Study text:
- - -

Using animation as an awareness communication tool to highlight the importance of vaccines and accessing the service for undocumented immigrants and pregnant individuals and expanding on the COVID-19 vaccine acceptance among refugees and recently migrated communities
Key Words: vaccinations, newcomers to Canada, pregnancy, undocumented immigrants, animations
This project is an extension of the Printables-Extension project, which aims to address COVID-19 vaccine hesitancy within refugee, newcomer, and non-status or undocumented immigrant communities. To further expand on the vaccines' importance, Printables Animation was created to spread awareness about accessing vaccines for undocumented workers and pregnant individuals using visual animations.
The immigrant population in Canada has lower rates of vaccinations than individuals born in Canada. The limitation or lack of knowledge about vaccinations and challenges of accessing healthcare are some of the factors that lead to the lower rates. Two main animation videos were created in five languages.
Need or Problem: Creating visual animations, which include information about the importance of vaccinations and accessing vaccines, could lead individuals to opt-in to get vaccinated. To deliver more tailored information for each of the two target groups, undocumented immigrants and pregnant individuals, two separate animation videos have to be created.

- - -

Recorded data:
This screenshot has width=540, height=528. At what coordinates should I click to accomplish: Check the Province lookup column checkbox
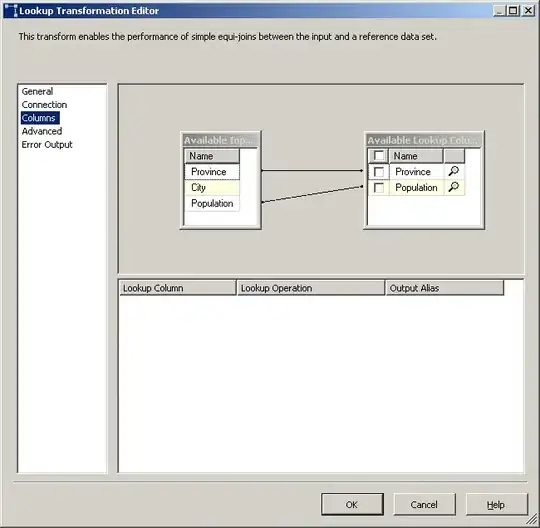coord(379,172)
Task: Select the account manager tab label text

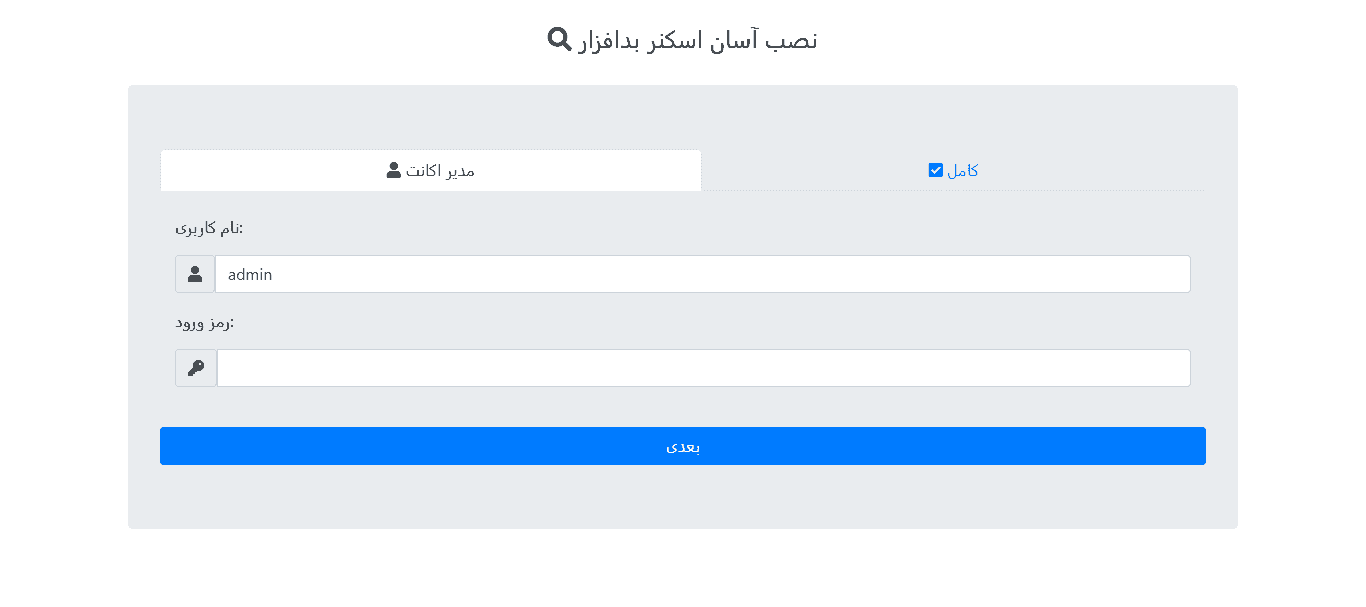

- - -

What the task asks:
Write the next part of the project description on vaccine-awareness animations for newcomers, picking up right after its last sentence.

Output of the task:
The Design for Health Studio took an iterative and non-linear process as it adapted tested illustrations and branding style from the COVID-19 Printables project. Illustrations were edited, new ones were created, and colors were added to fit the presented information. Moreover, motion visuals had to be adjusted to align with the language, script and voice-over tone.
The scripts were written in low literacy and translated from English into other languages to increase the reach on YouTube and other social media platforms.
Each of the two animations was translated from English to Canadian French, Brazilian Portuguese, South American Spanish and Farsi. In total, 10 animation videos were created, including voice-overs and captions.